BIOGRAPHY
I am interested in how the speech that infants and young children hear affects early language acquisition. My current research focuses on complementary questions of the nature of such speech, particularly with regard to properties that may cue aspects of language structure, and the nature of early perceptual capacities for extracting and representing the structural information that is cued. This work bears on the theoretical characterization of the initial state with regard to language learning: to the extent that input speech is rich in cues to structure that infants can represent appropriately, the need for imputing abstract grammatical knowledge to infants (as many recent theories have done) will be reduced.
Work in my lab on infant speech perception focuses on the problems of how infants solve the word-segmentation problem and the nature of early lexical representations. Although words must initially be no more evident to an infant than they are to an adult listening to a foreign language, well before the end of the first year infants are capable of recognizing at least some words in fluent speech.

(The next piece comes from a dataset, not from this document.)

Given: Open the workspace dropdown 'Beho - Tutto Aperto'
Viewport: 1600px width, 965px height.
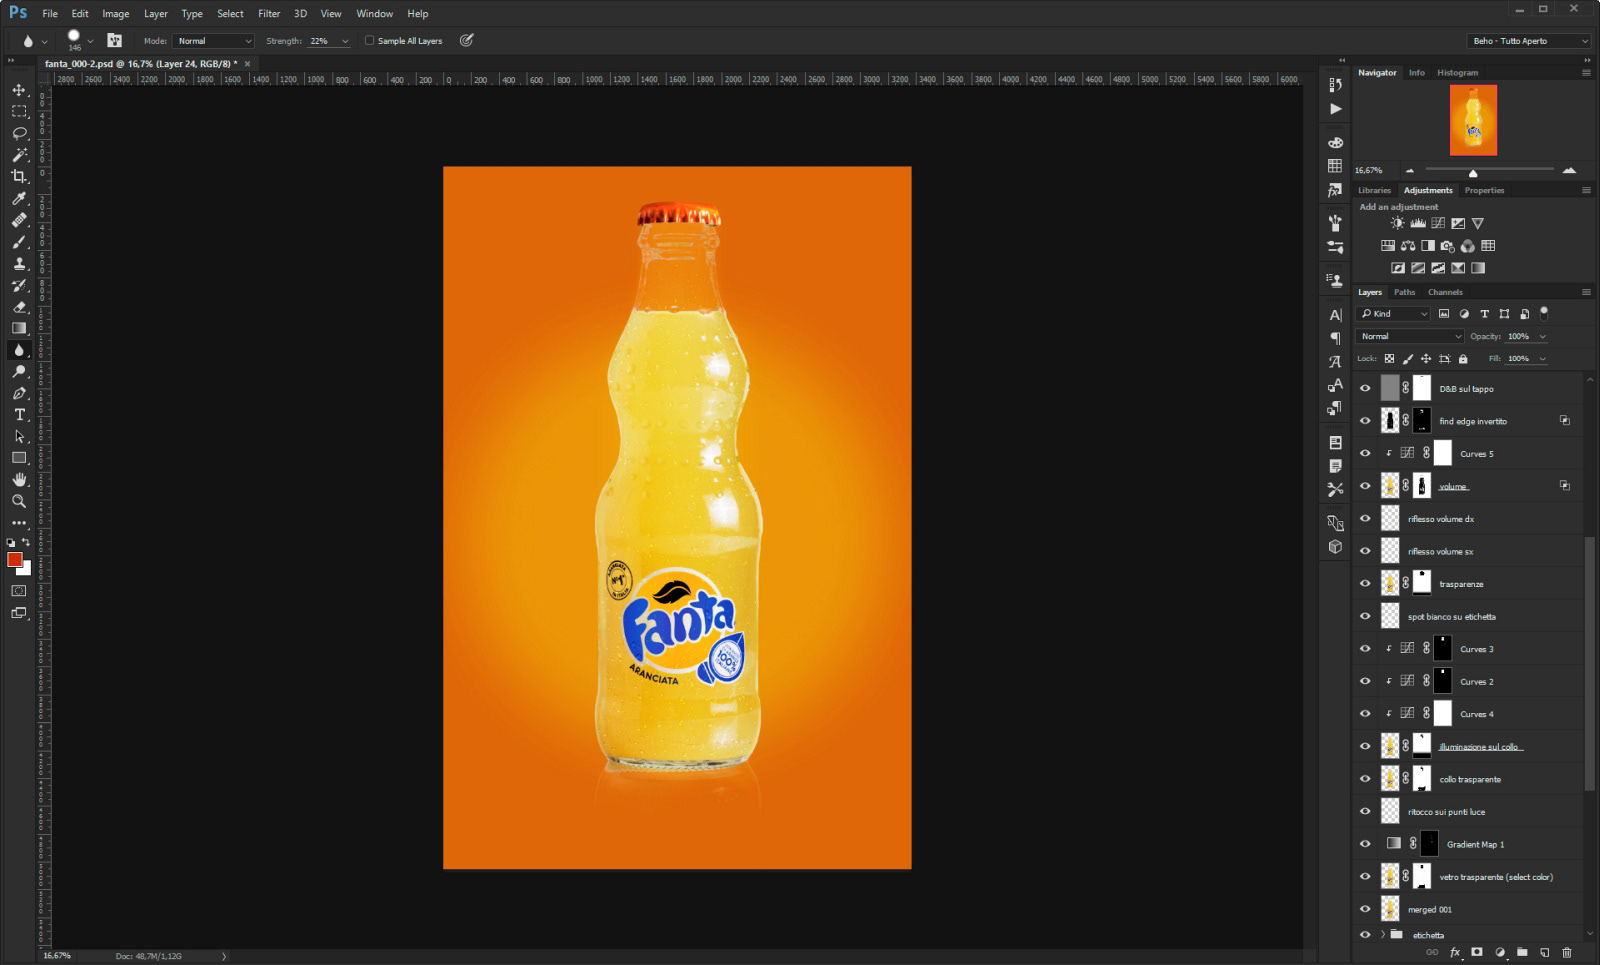Looking at the screenshot, I should pos(1528,41).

Studies with graduate students show that infants exposed to English begin between 6 and 9 months to deploy a bias for the strong-weak pattern that predominates in the language in grouping syllables and segmenting words. Other studies show that between these two ages infants also begin to utilize language-specific knowledge of phonotactics (concerning permissible sequences of sounds and their relative likelihoods) as an additional means of identifying word boundaries. Ongoing research is examining in detail the development of infants' recognition of familiar words in fluent speech.